═══ Data records ═══
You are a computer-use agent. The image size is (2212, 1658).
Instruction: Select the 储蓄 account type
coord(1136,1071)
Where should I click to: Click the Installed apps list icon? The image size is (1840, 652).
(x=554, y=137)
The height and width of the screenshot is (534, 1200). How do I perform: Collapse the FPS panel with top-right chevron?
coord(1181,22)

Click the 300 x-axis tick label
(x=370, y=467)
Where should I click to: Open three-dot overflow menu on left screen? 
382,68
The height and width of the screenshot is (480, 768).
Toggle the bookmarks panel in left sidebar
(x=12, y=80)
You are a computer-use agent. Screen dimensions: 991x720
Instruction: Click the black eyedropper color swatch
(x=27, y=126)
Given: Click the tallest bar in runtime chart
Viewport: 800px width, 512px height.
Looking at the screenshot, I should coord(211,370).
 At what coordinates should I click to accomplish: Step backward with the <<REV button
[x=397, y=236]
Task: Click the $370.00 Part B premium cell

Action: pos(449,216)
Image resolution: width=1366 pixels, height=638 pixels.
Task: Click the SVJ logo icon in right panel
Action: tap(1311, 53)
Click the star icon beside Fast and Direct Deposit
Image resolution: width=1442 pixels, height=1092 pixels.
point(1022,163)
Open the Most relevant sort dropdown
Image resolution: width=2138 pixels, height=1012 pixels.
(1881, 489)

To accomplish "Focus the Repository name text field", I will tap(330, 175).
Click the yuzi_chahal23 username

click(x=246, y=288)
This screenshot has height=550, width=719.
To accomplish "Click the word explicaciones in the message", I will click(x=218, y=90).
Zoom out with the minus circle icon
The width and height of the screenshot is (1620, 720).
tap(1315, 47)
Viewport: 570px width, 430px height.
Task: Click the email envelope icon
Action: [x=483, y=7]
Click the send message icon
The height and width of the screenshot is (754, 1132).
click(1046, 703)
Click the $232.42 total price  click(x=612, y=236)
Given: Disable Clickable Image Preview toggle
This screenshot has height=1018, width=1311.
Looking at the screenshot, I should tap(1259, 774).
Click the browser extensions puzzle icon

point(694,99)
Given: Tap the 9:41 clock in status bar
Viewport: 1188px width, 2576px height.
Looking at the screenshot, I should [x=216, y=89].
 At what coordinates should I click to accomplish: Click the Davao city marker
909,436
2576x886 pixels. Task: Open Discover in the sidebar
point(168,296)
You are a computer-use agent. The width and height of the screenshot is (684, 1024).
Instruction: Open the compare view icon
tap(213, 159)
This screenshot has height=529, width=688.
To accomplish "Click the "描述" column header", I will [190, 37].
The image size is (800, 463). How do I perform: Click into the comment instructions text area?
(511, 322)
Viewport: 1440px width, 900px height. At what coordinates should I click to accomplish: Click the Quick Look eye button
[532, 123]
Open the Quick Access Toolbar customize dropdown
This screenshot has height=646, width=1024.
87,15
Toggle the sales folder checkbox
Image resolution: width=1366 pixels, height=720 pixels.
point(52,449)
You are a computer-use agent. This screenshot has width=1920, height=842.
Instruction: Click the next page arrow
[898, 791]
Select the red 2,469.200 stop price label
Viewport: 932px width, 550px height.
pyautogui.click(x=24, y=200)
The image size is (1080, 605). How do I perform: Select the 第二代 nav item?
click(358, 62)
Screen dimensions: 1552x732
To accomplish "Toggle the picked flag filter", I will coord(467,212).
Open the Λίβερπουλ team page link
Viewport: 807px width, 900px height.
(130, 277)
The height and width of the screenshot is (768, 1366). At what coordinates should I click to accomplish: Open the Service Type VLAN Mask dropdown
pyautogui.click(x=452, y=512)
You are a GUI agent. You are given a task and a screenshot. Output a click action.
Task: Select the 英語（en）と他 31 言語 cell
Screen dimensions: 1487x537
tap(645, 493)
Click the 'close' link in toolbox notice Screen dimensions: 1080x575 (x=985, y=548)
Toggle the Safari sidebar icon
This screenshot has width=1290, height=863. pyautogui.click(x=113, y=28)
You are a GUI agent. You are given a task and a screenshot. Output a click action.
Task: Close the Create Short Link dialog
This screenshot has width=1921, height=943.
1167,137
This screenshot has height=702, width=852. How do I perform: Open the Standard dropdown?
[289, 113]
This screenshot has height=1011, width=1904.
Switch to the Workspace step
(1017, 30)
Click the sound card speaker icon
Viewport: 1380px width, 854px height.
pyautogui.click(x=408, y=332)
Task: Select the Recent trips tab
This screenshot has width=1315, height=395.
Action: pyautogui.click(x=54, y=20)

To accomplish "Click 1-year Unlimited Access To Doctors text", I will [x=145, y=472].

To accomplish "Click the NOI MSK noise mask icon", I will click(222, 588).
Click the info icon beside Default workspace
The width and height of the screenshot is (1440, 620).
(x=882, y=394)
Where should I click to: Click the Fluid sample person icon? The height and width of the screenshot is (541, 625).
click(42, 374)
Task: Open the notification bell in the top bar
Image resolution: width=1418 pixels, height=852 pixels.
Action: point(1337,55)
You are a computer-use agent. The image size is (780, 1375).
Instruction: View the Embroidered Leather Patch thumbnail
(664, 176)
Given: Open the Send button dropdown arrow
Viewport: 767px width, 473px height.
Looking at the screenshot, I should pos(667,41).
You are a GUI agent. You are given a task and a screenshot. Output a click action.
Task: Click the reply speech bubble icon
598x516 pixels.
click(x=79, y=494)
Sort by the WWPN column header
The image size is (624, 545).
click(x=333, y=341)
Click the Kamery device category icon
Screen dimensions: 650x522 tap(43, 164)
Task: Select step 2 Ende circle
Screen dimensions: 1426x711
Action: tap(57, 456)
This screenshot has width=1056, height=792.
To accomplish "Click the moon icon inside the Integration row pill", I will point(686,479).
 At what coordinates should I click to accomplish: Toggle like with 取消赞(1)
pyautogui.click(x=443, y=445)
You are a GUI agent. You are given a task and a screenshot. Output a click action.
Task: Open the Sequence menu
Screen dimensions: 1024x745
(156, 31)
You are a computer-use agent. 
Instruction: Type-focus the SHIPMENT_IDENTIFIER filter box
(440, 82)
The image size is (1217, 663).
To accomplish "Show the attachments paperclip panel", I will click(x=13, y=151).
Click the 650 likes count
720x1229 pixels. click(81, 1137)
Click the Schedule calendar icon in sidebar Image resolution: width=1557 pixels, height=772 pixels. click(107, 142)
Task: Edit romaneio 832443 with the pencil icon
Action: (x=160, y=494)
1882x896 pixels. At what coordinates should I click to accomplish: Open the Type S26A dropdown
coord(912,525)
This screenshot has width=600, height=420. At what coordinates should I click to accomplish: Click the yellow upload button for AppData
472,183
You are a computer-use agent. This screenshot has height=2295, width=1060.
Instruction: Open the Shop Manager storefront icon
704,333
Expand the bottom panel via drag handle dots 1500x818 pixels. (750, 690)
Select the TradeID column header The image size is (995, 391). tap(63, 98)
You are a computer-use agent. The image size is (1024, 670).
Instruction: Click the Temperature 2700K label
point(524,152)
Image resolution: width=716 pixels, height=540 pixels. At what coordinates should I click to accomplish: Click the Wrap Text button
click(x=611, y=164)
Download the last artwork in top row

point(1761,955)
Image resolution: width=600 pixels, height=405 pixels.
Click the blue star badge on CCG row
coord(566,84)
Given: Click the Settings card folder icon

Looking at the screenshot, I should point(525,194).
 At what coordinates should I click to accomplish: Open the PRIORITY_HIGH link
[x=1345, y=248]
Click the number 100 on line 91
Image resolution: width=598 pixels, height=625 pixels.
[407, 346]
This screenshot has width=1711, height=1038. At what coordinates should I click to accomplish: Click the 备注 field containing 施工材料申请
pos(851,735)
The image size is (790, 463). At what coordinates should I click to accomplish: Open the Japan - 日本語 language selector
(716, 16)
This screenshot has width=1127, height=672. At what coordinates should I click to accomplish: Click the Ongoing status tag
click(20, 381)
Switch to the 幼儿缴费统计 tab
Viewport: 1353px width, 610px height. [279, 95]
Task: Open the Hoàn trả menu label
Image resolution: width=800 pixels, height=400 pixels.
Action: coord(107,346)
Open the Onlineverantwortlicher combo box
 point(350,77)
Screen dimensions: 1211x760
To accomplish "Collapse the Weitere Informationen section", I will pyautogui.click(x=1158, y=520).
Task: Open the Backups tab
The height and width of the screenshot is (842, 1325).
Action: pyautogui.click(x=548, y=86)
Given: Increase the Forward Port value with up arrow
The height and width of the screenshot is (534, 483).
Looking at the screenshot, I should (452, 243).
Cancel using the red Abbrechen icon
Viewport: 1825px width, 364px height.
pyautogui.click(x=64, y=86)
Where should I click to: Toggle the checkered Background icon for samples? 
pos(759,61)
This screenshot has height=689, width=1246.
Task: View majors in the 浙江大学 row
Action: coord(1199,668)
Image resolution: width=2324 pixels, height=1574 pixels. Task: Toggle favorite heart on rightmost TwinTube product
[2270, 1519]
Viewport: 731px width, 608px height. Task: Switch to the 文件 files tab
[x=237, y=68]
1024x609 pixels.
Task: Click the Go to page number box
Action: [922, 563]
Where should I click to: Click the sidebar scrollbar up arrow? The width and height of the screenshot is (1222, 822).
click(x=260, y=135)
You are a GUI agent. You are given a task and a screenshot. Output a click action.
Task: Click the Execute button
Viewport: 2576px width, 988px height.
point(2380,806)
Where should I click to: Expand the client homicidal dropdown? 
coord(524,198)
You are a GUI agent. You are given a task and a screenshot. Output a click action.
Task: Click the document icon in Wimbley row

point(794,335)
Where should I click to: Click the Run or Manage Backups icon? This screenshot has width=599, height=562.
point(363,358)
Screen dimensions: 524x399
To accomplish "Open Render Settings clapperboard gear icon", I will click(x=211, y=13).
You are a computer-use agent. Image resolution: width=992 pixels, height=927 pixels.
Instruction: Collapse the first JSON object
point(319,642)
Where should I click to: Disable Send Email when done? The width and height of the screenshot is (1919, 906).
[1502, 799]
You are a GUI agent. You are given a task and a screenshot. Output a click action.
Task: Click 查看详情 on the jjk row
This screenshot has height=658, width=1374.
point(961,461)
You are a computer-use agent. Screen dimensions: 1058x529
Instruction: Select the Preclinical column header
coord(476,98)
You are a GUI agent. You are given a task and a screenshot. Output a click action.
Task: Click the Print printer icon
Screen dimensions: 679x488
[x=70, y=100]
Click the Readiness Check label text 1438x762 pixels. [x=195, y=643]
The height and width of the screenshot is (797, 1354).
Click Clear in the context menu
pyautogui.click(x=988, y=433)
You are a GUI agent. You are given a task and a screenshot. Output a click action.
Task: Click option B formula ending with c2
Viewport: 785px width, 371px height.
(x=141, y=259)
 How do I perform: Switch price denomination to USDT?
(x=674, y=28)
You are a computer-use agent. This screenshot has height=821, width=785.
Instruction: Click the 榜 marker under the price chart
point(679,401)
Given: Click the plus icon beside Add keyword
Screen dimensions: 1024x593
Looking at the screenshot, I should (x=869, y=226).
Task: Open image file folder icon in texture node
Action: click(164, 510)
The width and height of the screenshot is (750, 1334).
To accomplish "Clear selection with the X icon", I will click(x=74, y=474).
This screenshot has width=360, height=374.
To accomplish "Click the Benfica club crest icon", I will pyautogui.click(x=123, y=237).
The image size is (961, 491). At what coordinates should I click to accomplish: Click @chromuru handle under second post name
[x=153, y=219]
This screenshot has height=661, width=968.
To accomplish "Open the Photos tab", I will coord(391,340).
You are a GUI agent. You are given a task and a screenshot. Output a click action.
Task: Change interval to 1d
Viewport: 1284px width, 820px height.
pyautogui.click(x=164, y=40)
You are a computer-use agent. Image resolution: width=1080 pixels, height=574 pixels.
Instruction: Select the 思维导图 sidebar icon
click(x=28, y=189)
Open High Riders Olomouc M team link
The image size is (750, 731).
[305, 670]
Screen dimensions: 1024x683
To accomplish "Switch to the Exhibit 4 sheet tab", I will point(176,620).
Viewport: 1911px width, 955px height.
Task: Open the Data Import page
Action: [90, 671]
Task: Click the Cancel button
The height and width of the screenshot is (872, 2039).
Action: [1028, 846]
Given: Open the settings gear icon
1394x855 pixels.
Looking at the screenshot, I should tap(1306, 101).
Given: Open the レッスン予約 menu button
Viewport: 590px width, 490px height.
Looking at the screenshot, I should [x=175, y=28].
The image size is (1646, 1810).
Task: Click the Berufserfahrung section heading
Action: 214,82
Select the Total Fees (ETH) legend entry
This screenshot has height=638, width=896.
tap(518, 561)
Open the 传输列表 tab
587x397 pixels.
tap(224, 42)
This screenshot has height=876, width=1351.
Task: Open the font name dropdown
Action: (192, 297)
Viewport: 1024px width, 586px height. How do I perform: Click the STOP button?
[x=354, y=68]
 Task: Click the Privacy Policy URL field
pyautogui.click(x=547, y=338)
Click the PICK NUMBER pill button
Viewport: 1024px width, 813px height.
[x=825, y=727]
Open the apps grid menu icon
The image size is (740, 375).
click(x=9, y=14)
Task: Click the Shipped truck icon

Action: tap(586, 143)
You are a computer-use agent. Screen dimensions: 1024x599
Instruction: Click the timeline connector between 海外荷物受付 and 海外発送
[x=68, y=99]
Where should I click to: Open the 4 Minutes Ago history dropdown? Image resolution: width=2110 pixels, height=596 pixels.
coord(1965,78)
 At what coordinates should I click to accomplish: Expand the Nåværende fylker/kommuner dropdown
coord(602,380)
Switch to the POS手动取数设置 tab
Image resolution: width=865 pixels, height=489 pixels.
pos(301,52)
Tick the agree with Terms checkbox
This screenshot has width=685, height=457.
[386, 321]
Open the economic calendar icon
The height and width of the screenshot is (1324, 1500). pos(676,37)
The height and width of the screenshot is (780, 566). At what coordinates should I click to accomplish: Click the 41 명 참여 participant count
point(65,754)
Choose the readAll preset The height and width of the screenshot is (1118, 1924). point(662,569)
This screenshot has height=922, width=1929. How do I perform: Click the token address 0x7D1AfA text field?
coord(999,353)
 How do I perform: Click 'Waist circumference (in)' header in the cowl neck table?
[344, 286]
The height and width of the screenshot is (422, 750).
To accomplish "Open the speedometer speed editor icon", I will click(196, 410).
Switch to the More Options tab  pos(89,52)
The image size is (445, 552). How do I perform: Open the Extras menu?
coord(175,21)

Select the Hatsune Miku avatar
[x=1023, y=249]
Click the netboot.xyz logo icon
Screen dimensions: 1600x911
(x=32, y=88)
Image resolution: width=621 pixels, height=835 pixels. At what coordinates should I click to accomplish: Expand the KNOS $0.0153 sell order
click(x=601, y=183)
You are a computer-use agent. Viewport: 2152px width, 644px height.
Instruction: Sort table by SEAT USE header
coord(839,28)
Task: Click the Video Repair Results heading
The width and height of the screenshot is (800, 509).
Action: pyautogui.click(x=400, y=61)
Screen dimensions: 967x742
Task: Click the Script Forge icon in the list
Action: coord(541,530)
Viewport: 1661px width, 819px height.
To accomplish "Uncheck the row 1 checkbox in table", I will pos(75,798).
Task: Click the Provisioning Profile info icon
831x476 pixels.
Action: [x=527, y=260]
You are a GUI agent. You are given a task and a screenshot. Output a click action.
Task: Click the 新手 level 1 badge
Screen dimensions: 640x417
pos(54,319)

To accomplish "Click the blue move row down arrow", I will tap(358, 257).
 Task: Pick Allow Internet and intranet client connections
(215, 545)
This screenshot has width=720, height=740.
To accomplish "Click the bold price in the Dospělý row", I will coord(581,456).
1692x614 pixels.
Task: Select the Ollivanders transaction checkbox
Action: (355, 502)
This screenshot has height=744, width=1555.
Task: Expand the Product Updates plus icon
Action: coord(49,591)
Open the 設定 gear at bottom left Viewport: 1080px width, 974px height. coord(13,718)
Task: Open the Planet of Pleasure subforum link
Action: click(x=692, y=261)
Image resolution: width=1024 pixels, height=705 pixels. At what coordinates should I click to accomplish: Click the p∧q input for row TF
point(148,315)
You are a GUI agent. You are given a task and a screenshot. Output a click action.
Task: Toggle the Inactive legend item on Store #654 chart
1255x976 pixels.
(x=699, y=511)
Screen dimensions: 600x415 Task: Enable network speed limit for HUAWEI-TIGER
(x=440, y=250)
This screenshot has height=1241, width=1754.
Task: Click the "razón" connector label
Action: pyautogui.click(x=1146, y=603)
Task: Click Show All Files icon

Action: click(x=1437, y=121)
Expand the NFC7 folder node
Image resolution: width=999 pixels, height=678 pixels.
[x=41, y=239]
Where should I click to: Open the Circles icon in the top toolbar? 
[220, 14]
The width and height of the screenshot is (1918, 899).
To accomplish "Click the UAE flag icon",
═══
**Work task**.
Which lines above contain the word "Cancel"? Copy each of them.

**Result below**.
Cancel using the red Abbrechen icon
Task: Click the Cancel button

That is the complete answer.